-------- PROVIDED INFORMATION

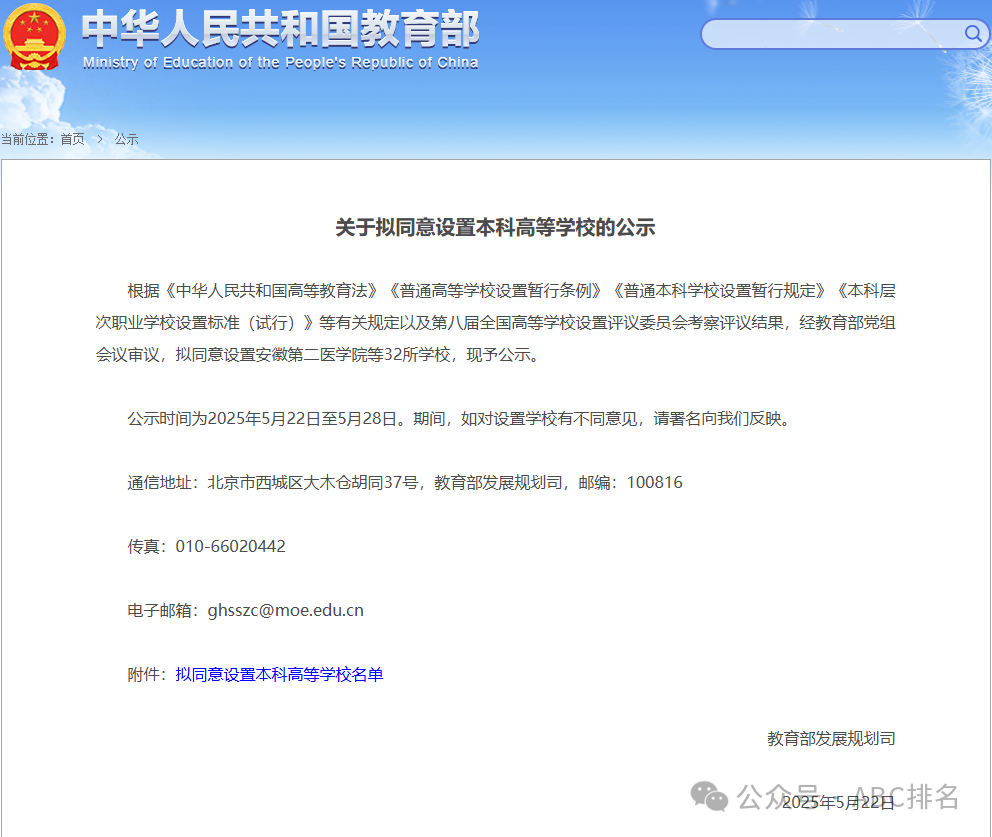992x837 pixels.
Task: Select the search magnifier icon
Action: pos(971,33)
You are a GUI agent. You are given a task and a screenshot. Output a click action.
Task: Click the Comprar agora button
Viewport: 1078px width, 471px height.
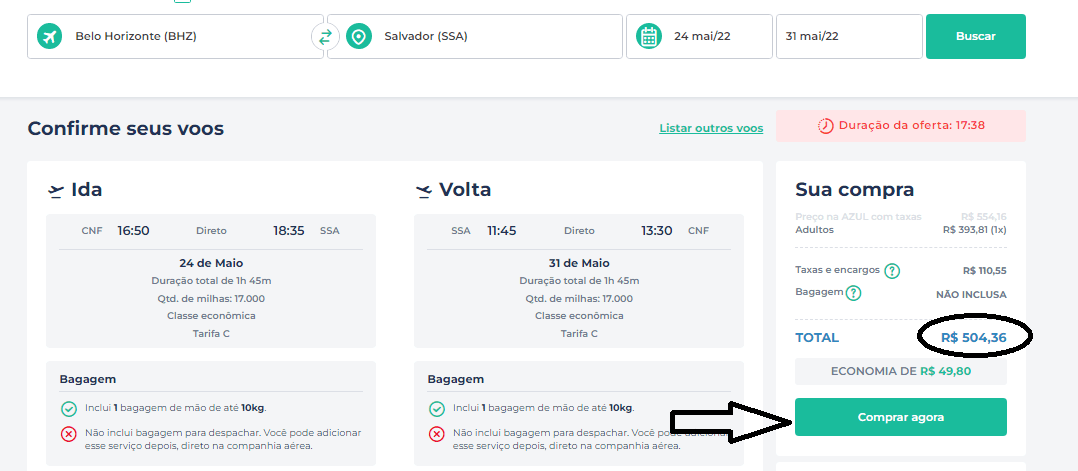(901, 417)
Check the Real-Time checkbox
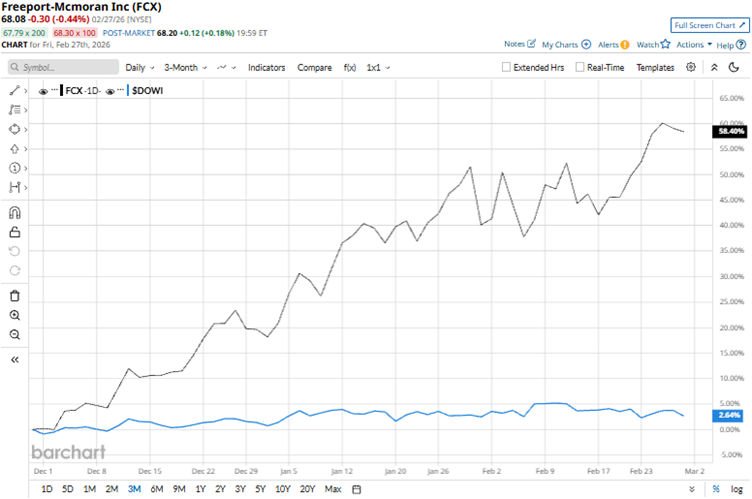The image size is (752, 499). coord(579,68)
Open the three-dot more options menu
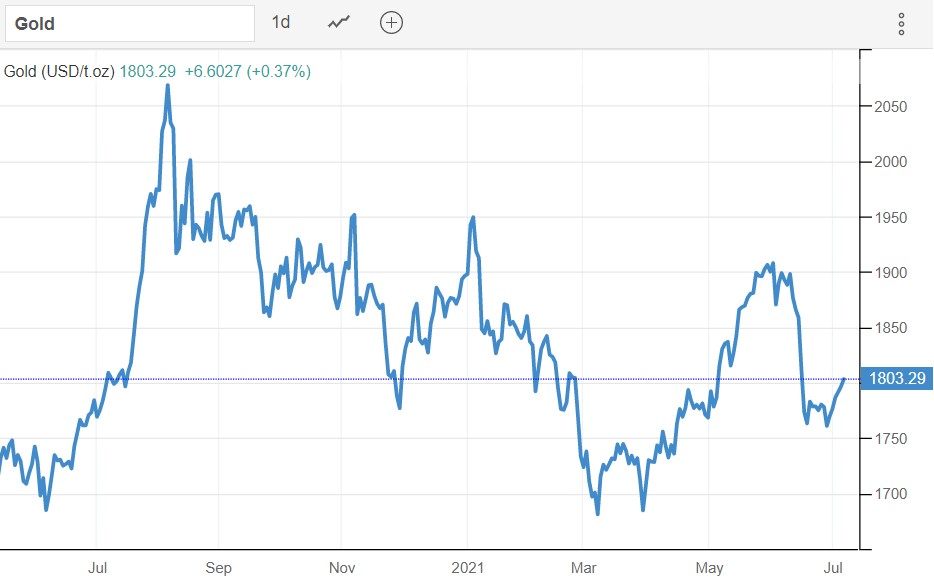This screenshot has height=580, width=934. click(901, 24)
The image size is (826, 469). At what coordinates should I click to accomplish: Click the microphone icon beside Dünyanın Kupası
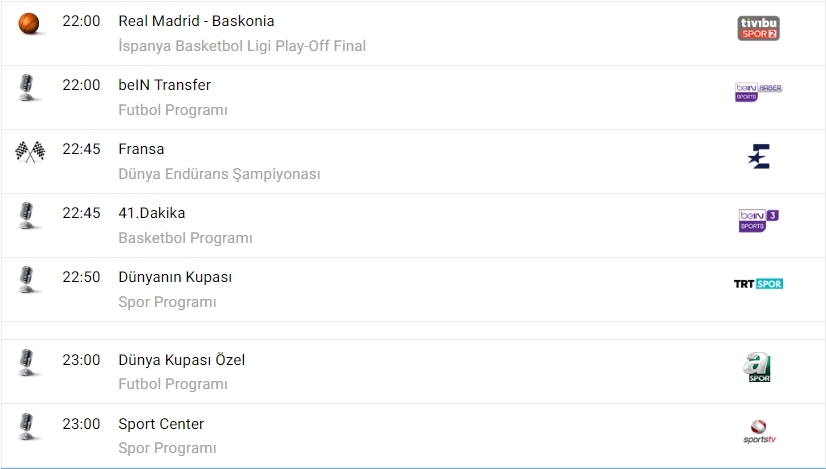coord(28,279)
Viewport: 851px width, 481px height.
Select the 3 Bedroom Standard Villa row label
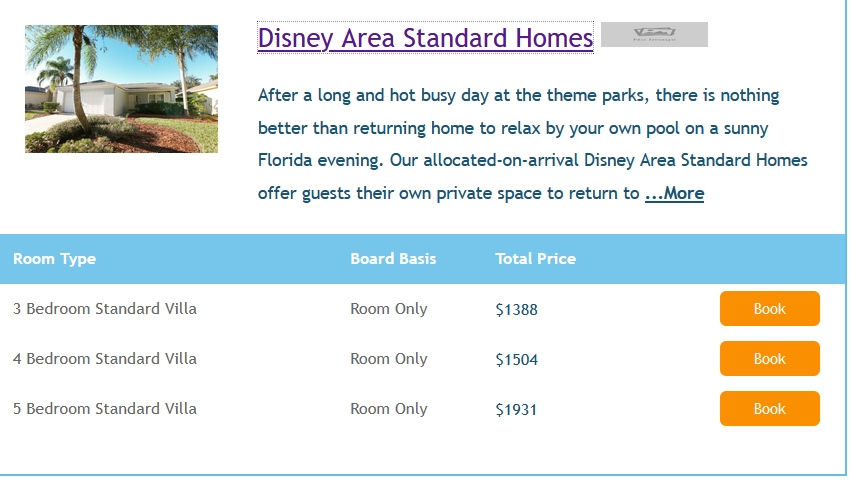[x=105, y=309]
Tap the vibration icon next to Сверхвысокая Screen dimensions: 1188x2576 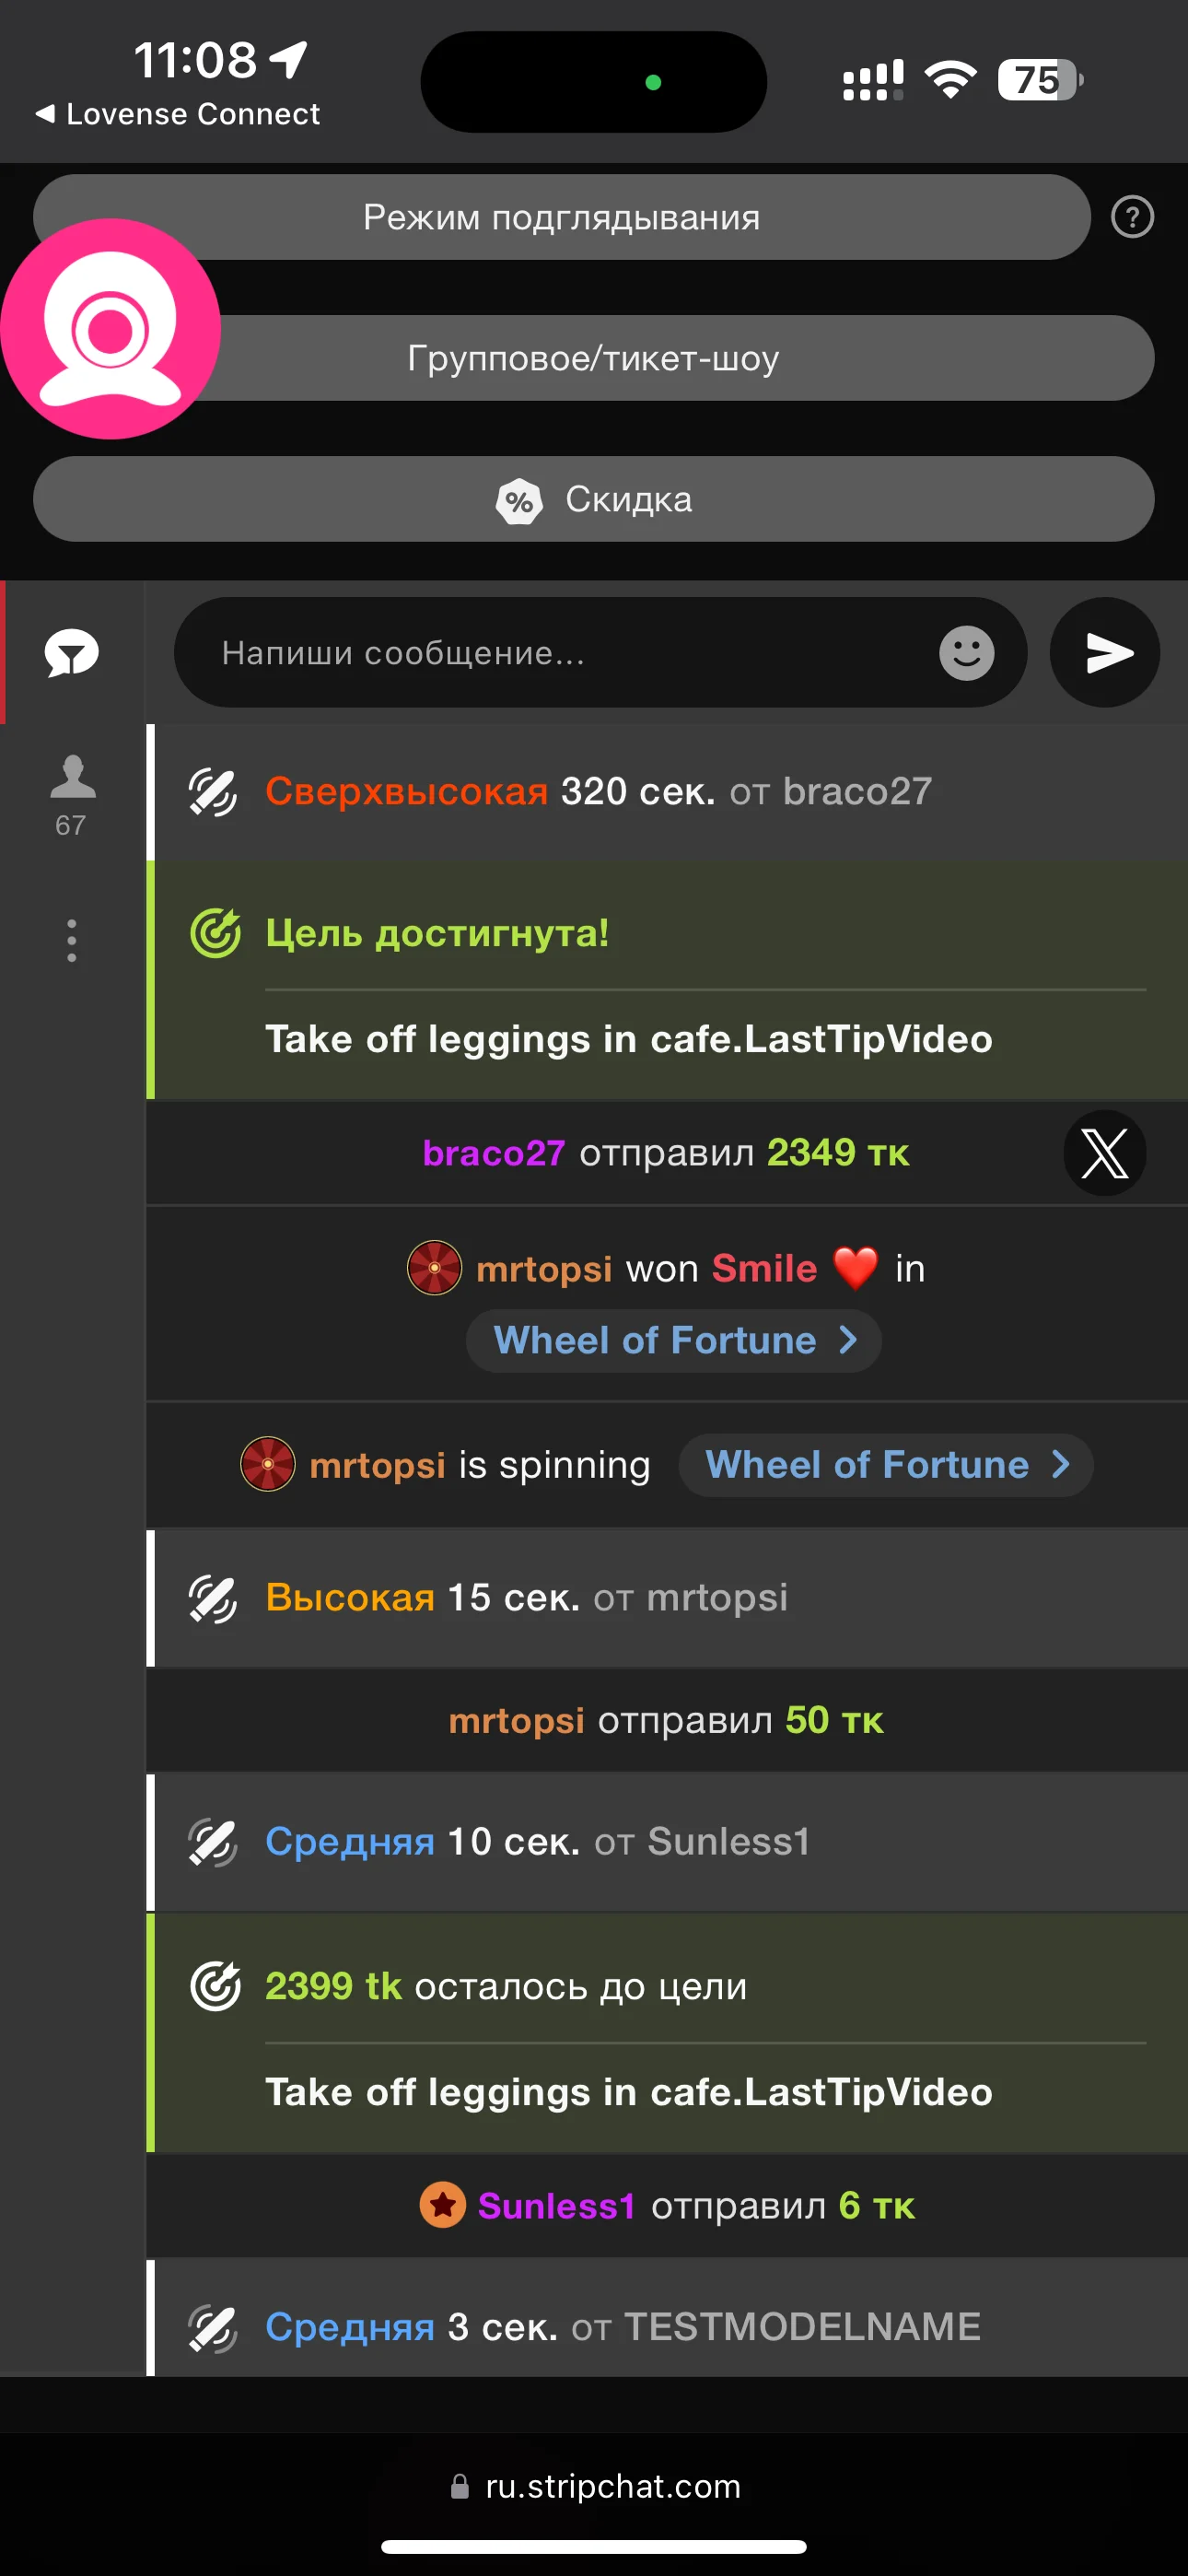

----------------

- **WHAT TO WORK ON**
Give back exactly the lines from the line with "Open the three-dot more options menu" through the final line of the entries above, and keep pictures out of the copy.

- **TASK RESPONSE**
Open the three-dot more options menu
This screenshot has height=580, width=934. click(901, 24)
The image size is (826, 469). At what coordinates should I click to accomplish: Click the microphone icon beside Dünyanın Kupası
coord(28,279)
Viewport: 851px width, 481px height.
Select the 3 Bedroom Standard Villa row label
[x=105, y=309]
Tap the vibration icon next to Сверхвысокая Screen dimensions: 1188x2576 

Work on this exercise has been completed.